PHI of About 400,000 Monongalia Health Patients Possibly Compromised in BEC and Phishing Attack

Monongalia Health System based in Morgantown, WV has started alerting about 400,000 patients that unauthorized individuals may have obtained some of their protected health information (PHI) in a recent cyberattack.

Monongalia Health System discovered the security incident only when one of its vendors reported not receiving a July 2021 payment that had left Monongalia Health’s accounts. Based on the investigation of the incident, it was confirmed there was a business email compromise (BEC) attack. The attacker had utilized a phishing email to acquire the credentials for the email account of a Monongalia Health contractor. Then, the threat actor used it to send a request to Monongalia Health to change the bank account data for an upcoming payment to an account used by the attacker.
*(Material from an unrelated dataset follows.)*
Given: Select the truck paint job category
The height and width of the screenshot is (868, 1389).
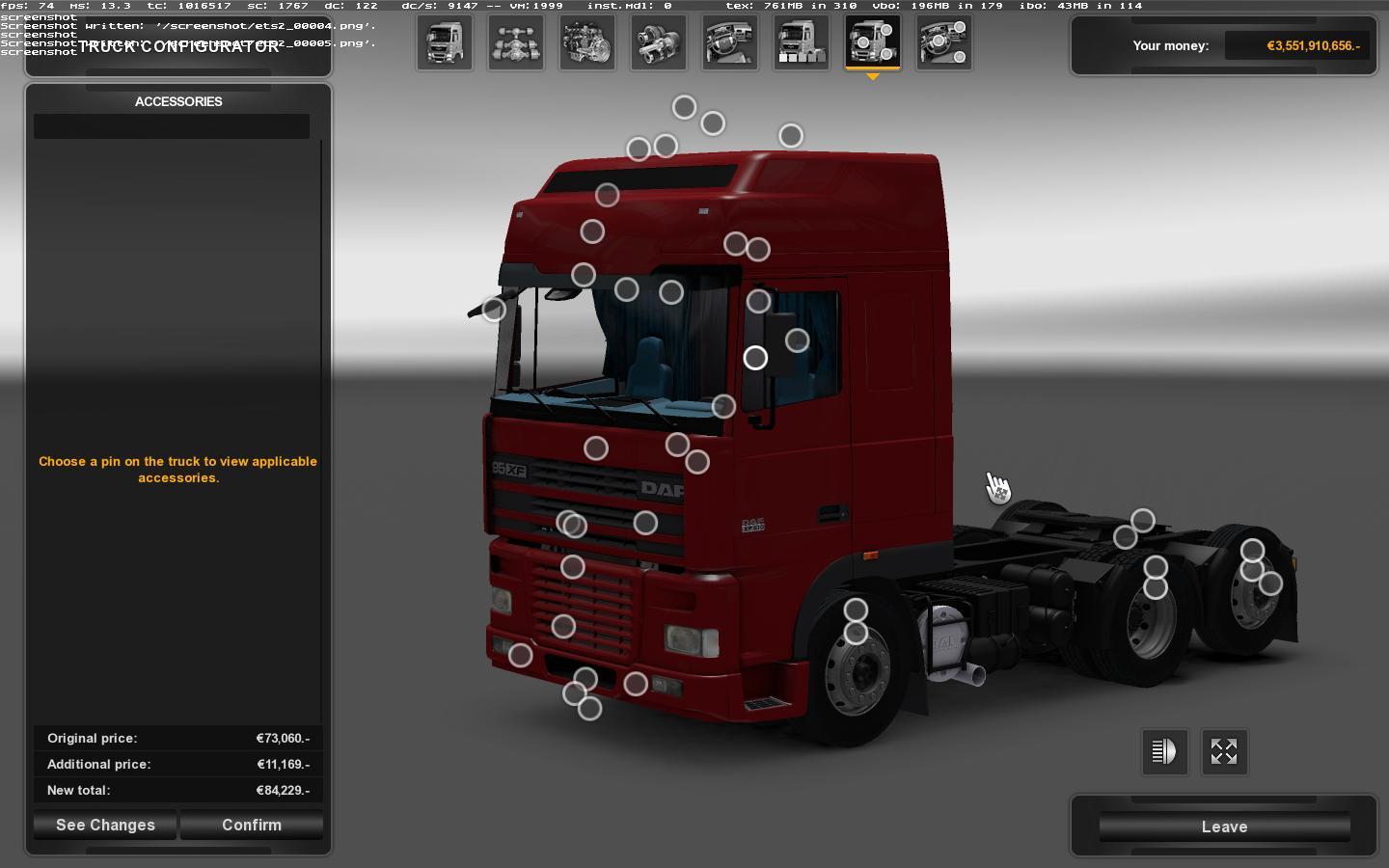Looking at the screenshot, I should pos(802,43).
Monongalia Health mentioned that the investigation confirmed the compromise of several Monongalia Health email accounts as a result of staff members responding to phishing emails. The emails and attached files in those accounts comprised patients’ protected health information. It seems that the intent of the attack is just to get money from Monongalia Health by means of fake wire transfers, and not to steal sensitive information.
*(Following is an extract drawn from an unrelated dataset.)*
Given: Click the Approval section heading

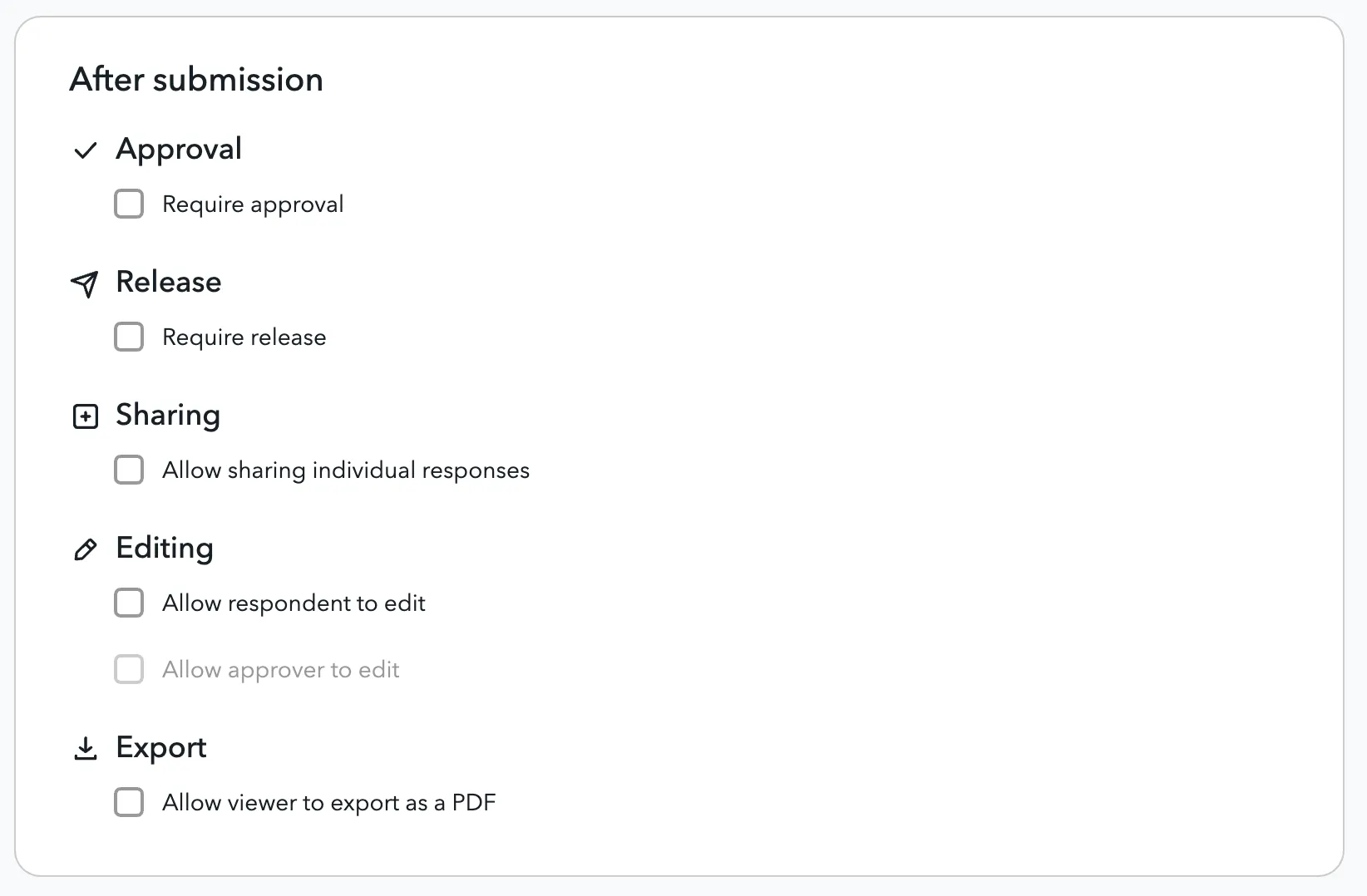Looking at the screenshot, I should click(x=179, y=150).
The investigation affirmed that unauthorized people accessed a number of employee email accounts from May 10, 2021, to August 15, 2021, and although there is no evidence of data theft identified, unauthorized accessing of patients’ PHI could not be ignored. Monongalia Health stated the data breach only affected its email system. Its electronic medical records were not impacted. An audit of the email messages and file attachments in the compromised accounts revealed they included the PHI of Monongalia County General Hospital patients and Stonewall Jackson Memorial Hospital patients. There are no other reports received that indicate the PHI of patients of other Monongalia Health hospitals were compromised.

The breached PHI comprised names, addresses, dates of birth, health insurance plan member ID numbers, patient account numbers, medical record numbers, provider names, dates of service, claims data, medical and clinical treatment details, status as a current or former Mon Health patient, and Medicare health insurance claim numbers, which can include Social Security numbers.

Monongalia Health stated it will be reviewing and boosting its present security protocols and will set up multi-factor authentication for those accessing its email system remotely. The HHS’ Office for Civil Rights Breach Portal shows that the breach affected up to 398,164 individuals.